I found this failure to be interesting, unexpected (to me), and it was honestly frustrating to watch Claude get it wrong over and over again. It seems like this deserves to be received by people smarter and more important than me.
I found your writing style to be off putting and confusing, which seems counterproductive given you seem to have put a lot of work into this benchmark.
I sincerely recommend using Claude to rewrite this post and putting the actual results of the benchmark in the style of a long post or research paper.
It’s not worth much but I’ll commit to strong upvoting it and posting it on my twitter if you do so.
Offputting: Why 4 em dashes in your title? Why does the tone, word choice, and style switch between fancy and not so often? Why the typoes? Claiming something is 50 times lower than commonly believed, redefining “times”, and then minimally supporting that redefinition seems fishy. Not actually giving the results in an understandable format (in this post, not in your benchmark where you seem to have done a really good job backing this up).
Confusing: What is the numbered list of ways you could come up with these questions? It seem like you are describing increasingly malfeasant ways to do so, but I can’t tell.
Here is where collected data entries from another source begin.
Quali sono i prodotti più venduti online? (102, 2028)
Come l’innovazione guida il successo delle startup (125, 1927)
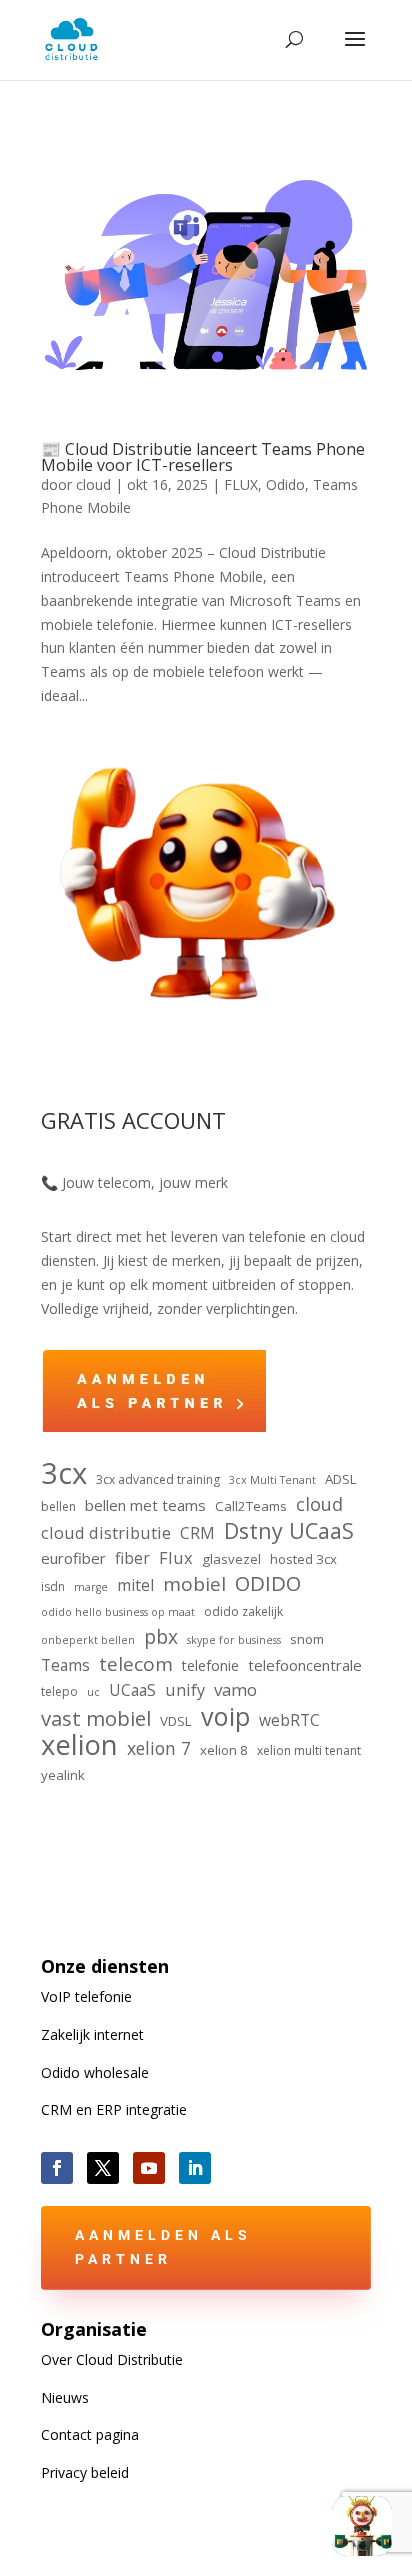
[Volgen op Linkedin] (195, 2168)
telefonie (210, 1665)
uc (93, 1692)
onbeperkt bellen (88, 1640)
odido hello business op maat (118, 1612)
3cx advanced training (158, 1479)
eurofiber (73, 1558)
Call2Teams (251, 1506)
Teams (65, 1665)
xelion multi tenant (309, 1750)
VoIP (86, 1996)
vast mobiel (96, 1719)
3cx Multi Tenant (272, 1480)
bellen (58, 1506)
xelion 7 (159, 1748)
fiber (132, 1558)
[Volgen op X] (103, 2168)
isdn (53, 1586)
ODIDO (268, 1584)
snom (307, 1639)
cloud (93, 484)
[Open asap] (362, 2526)
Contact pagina (90, 2434)
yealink (63, 1775)
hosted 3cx (303, 1559)
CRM (197, 1533)
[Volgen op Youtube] (149, 2168)
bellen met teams (145, 1505)
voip (225, 1717)
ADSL (341, 1479)
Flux (176, 1557)
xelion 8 (224, 1750)
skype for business (234, 1640)
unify (185, 1689)
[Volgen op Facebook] (57, 2168)
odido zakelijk (243, 1611)
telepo (59, 1691)
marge (91, 1587)
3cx (64, 1474)
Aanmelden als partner (163, 2247)
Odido (285, 484)
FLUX (241, 484)
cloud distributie (106, 1532)
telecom (136, 1665)
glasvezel (231, 1559)
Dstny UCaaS (289, 1531)
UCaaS (132, 1690)
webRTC (289, 1720)
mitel (135, 1585)
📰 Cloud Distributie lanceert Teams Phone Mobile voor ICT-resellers (203, 457)
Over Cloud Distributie (112, 2359)
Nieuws (65, 2397)
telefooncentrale (305, 1665)
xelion (79, 1745)
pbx (161, 1637)
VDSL (176, 1721)
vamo (235, 1689)
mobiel (194, 1585)
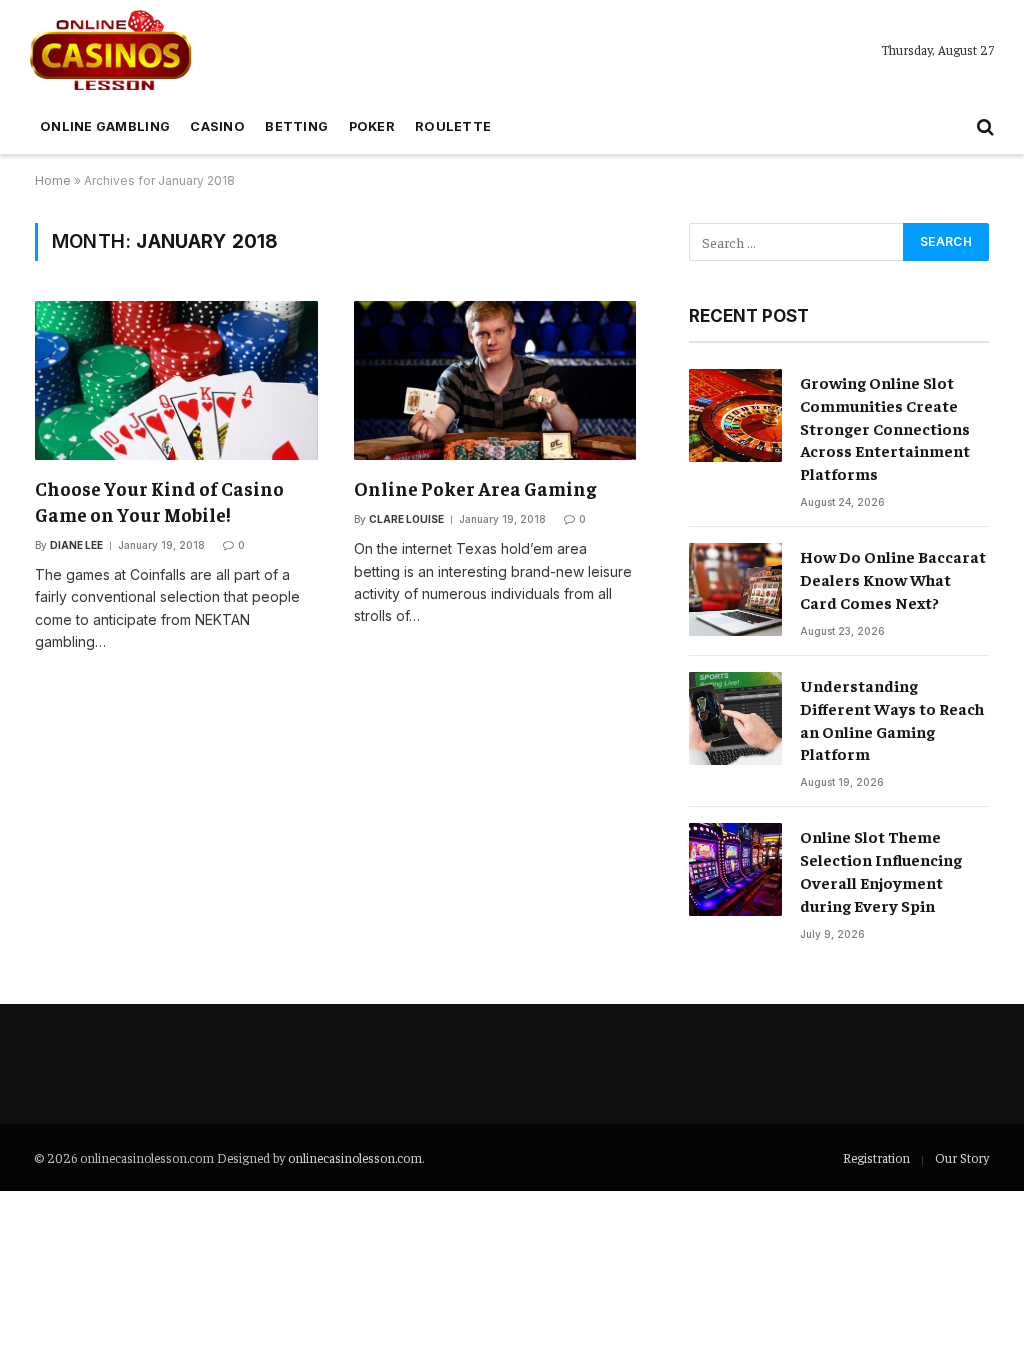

Why not show some example responses from the LLM’s and/or explain their error modes? Telll us how you made these questions. What was your method for coming up with the formula you are using? etc.
Claude would genuinely fix most of these problems—run the post past him! He may not be so good at reasoning as I thought, but he is really good at writing things.
The failures seem to be often related to the model get stuck trying to reason about your problem in a way that pattern matches too strongly to similar problems, and that is why it is failing. Did you notice this as well?